A little more than a year ago, Tony Blair was cleared of any involvement in the suicide of weapons expert David Kelly. Kelly's identity had been revealed as the source for a BBC story that said the reliability of intelligence supporting the Iraq war had been deliberately exaggerated.
Read about it here.
The chairman of the board of governors of the BBC resigned.
Today, the Downing Street memo shows that:
- Kelly was absolutely right
- The deception was deliberate
- Blair knew Kelly was right
- The BBC's story was accurate
The Hutton Report, commissioned by Blair to clear the air after Kelly's suicide, said that the BBC story was inaccurate:
http://news.bbc.co.uk/1/hi/uk/3437471.stm
Key allegations about the government's Iraq dossier reported by the BBC's Andrew Gilligan were "unfounded", Lord Hutton has said.
The judge said it was impossible to know exactly what government scientist Dr David Kelly had said to the journalist at their meeting last May.

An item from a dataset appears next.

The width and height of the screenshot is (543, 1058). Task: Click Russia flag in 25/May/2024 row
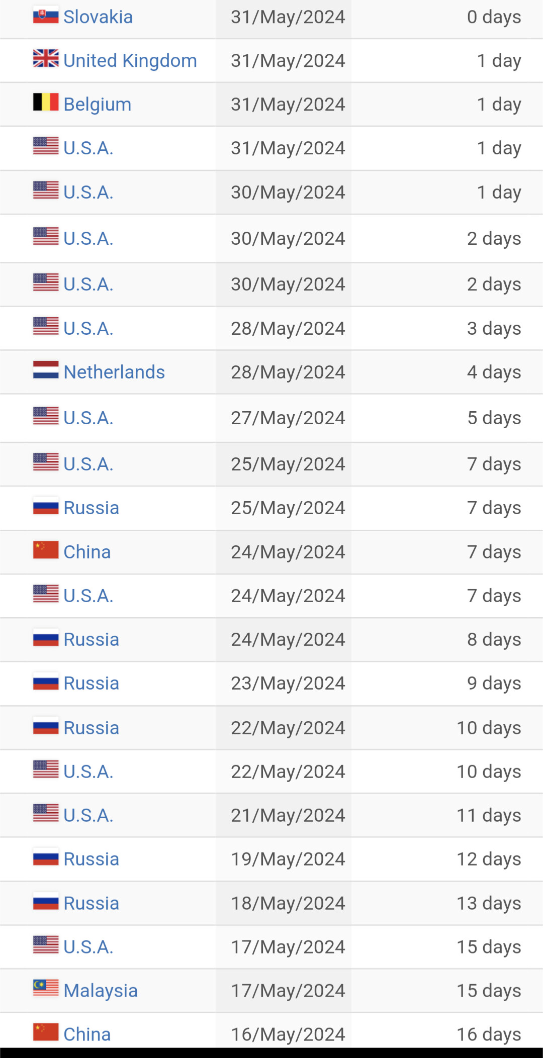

But he said the allegation reported by Mr Gilligan that the government had "sexed up" the dossier with a claim about Iraq's weapons capability it knew to be untrue, was "unfounded".
Really?
So, the meat of the Hutton report is absolutely false. What about the rest?
http://news.bbc.co.uk/1/hi/uk_politics/3437315.stm
# Dr Kelly took his own life and no third party was involved
# No-one involved could have contemplated that Dr Kelly would take his own life as a result of the pressures he felt
# Dr Kelly was not an easy man to help or to whom to give advice
# Can not be certain of factors that drove Dr Kelly to suicide
# Dr Kelly probably killed himself because of extreme loss of self-esteem and would have seen himself as being publicly disgraced
# Dr Kelly would have felt his job was at risk and that his life's work could be undermined
The last point is obvious. Yes, Dr. Kelly would have felt his job was at risk. He had been outed as the source for information that his nation had joined the United States in an illegal invasion, based on phony intelligence that had already caused thousands of unjustified deaths.
The Hutton report patched up the leak and David Kelly was left twisting in the wind.
But Kelly was right. Blair was lying. Hutton was lying. The chairman of the BBC board of governors only lost his job. David Kelly lost his life.
Isn't it time to reopen the inquiry into Blair's complicity? We know the part of the report that said Blair didn't know the intelligence was faulty was wrong.
Isn't it worth asking whether Blair had some hand in what happened to Kelly?